Fiesta Chicken Bundles for Two
“I love to make this chicken dish because while it bakes, I can take a siesta before the fiesta! I dreamed it up when I was on vacation and had limited ingredients. It’s packed with great flavor.” —Merry Graham, Newhall, California
Total TimePrep: 25 min. Cook: 20 min.
- 2 boneless skinless chicken breasts (6 ounces each)
- 2 corn tortillas (6 inches), chopped
- 1/2 cup (2 ounces) pepper Jack cheese
- 2/3 cup salsa verde, divided
- 1/4 cup cornmeal
- 1/2 teaspoon garlic salt
- 1 tablespoon canola oil
- 1/4 cup water
- 4-1/2 teaspoons orange marmalade
- 1/2 teaspoon chili powder
- 1 can (15 ounces) Southwestern black beans, warmed
- 2 tablespoons sour cream
- 3 tablespoons minced fresh cilantro
- Flatten chicken breasts to 1/4-in. thickness; set aside. In a small bowl, combine the tortillas, cheese and 1/3 cup salsa verde. Spoon tortilla mixture down the center of each chicken breast; roll up and secure with toothpicks.
- Combine cornmeal and garlic salt in a shallow bowl; coat chicken with cornmeal mixture.

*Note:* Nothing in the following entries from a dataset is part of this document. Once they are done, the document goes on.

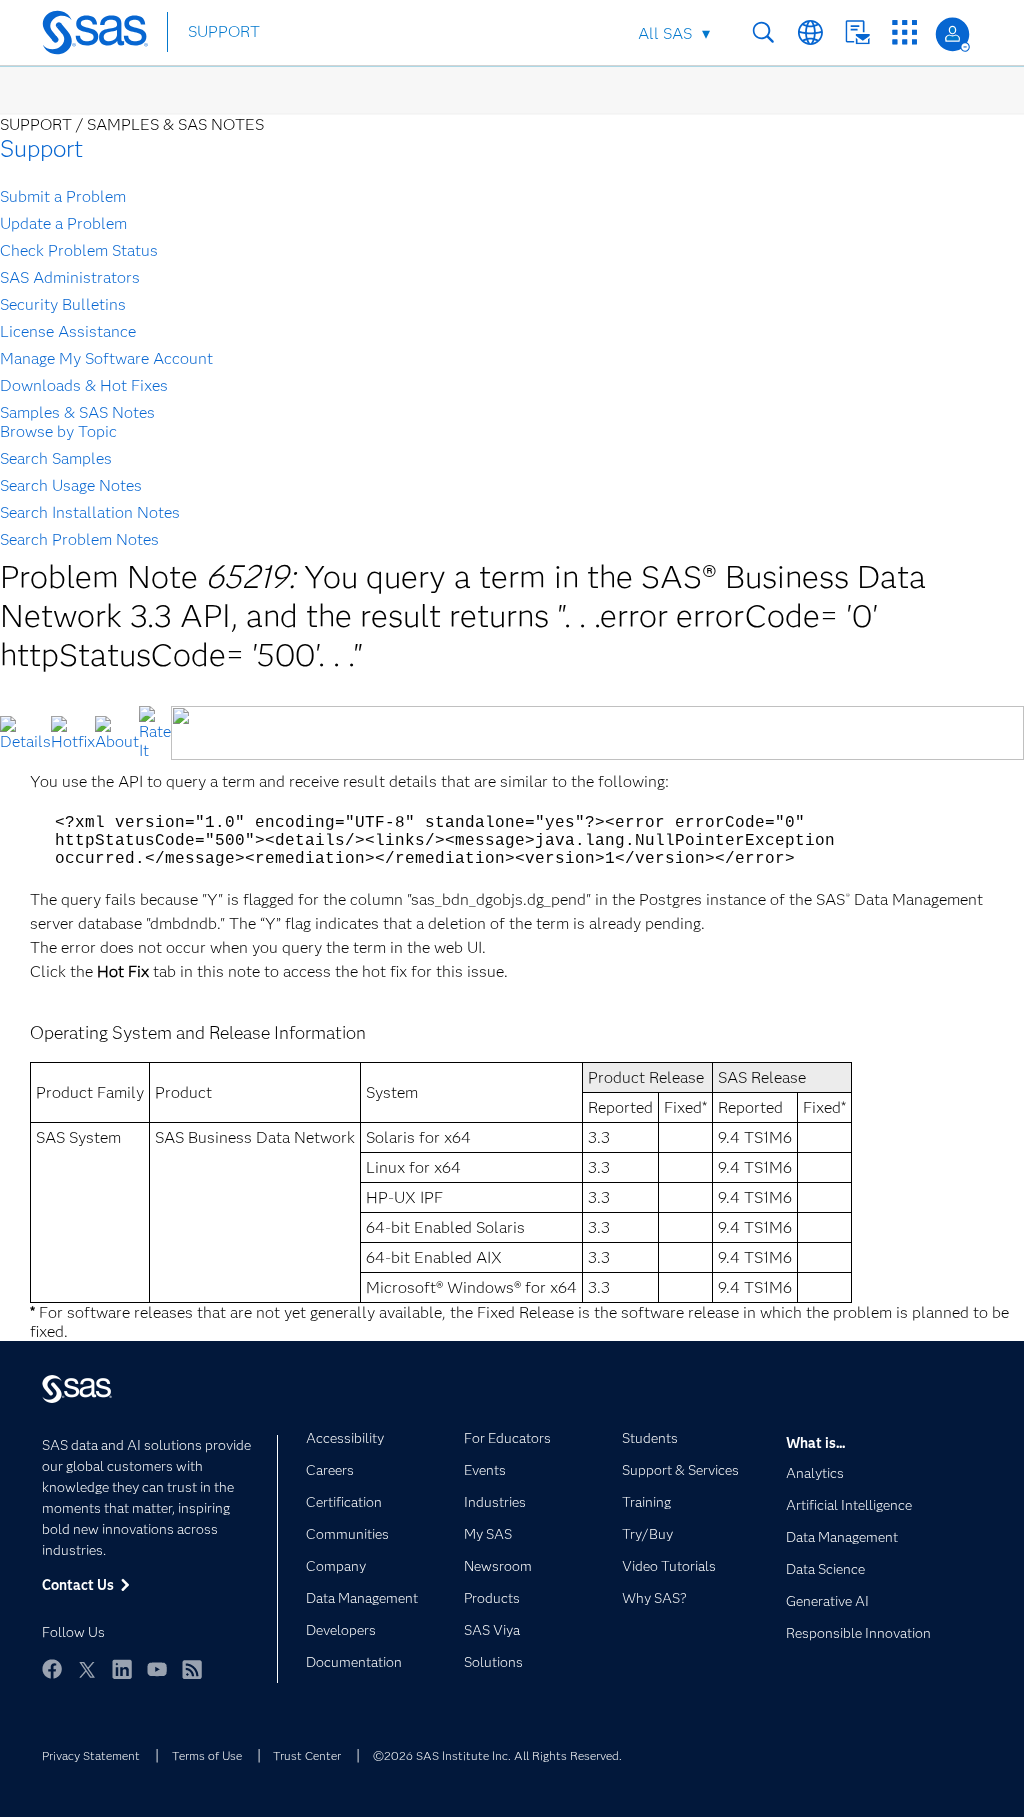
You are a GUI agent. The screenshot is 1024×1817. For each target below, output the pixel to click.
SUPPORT (224, 31)
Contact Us (857, 32)
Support (41, 148)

- In a large skillet, brown chicken in oil. Add the water, marmalade, chili powder and remaining salsa to the pan. Bring to a boil. Reduce heat; cover and cook for 15-20 minutes or until a thermometer reads 170°. Discard toothpicks.
- Serve chicken with beans; top with sour cream and cilantro.
Nutrition Facts1 serving: 707 calories, 21g fat (6g saturated fat), 119mg cholesterol, 1300mg sodium, 71g carbohydrate (13g sugars, 16g fiber), 55g protein.